After the store got the police involved the situation has improved, he says. "Since the police have taken a little more aggressive approach it's helped...We're asking people to respect our property, not to violate it. It's not our desire to be aggressive about things but we really have to protect our property. It really is unpleasant to clean that kind of mess up on a regular basis."
But what about the people going hungry? If the store considers the food to be garbage, why not let people take it? "There are programs like the Upper Room that are geared up and established to help people like that," he says.
Parr says he's only been at Food Country for a couple of months, and he isn't sure if there have been attempts in the past to distribute waste from the store to local food banks. However, he knows from experience at other stores that it can be difficult to separate the edible from the inedible, and to store it until the food bank has a chance to pick it up. "It's not quite as simple as it sounds."
Parr says the store is not contaminating food on purpose. "Obviously we dump stuff in there when it gets broken," he says. "We get shipped stuff thats broken sometimes and that's where it goes."
Ainsley says while there will always be a few people who make a mess, most dumpster divers are careful to keep an area clean so they won't lose access.
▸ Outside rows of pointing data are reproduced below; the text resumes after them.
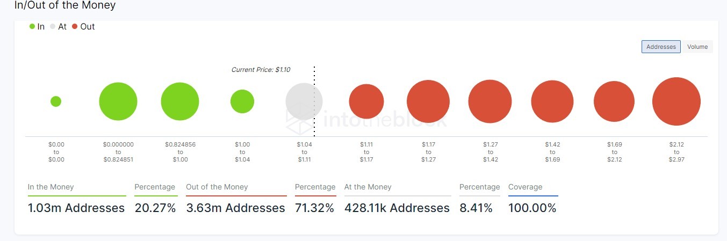Viewport: 727px width, 241px height.
Task: Select the red bubble for $1.42 to $1.69
Action: (552, 101)
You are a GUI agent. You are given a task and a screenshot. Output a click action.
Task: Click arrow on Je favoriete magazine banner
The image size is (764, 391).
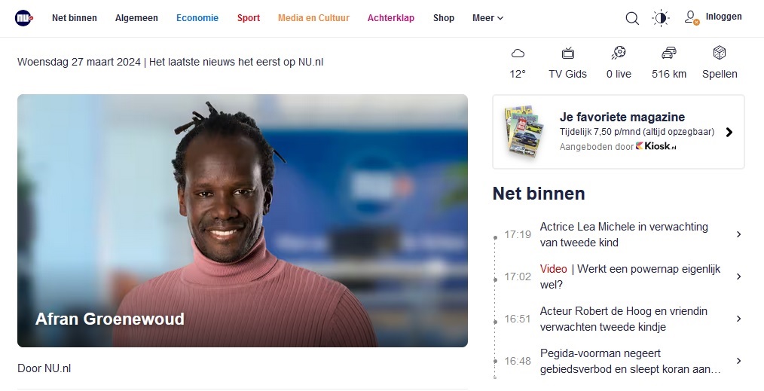[x=729, y=132]
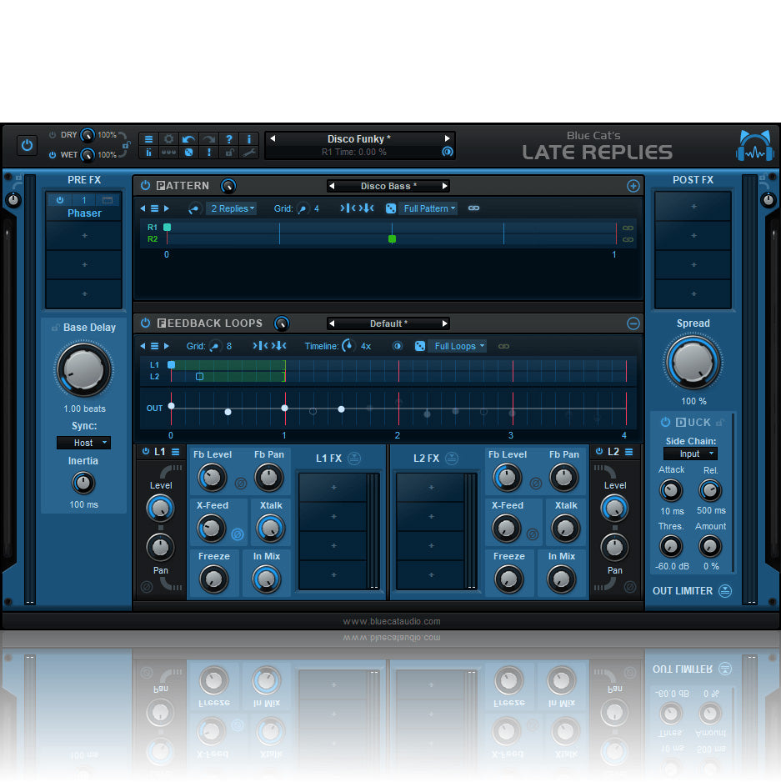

At Food Country, he says, he seldom saw a mess. "I think that it was a relatively clean dumpster. I don't think it's a messy spot. My friends who have dumpster dived there say they've never seen needles in the dumpster or feces."
If feces is the problem, he says, a better approach than sending the police would be for the city to provide more public washrooms. That kind of approach would likely go a lot further to improving the situation for people living on Victoria's streets, and alleviating tensions with businesses like Food Country. "They need a bit of love, just compassion anyway," he says. When people who are hungry are intimidated and criminalized for taking what a store considers garbage, he says, it will do nothing but create more alienation and more anger.
"We're not helping ourselves by locking them up and coming down hard."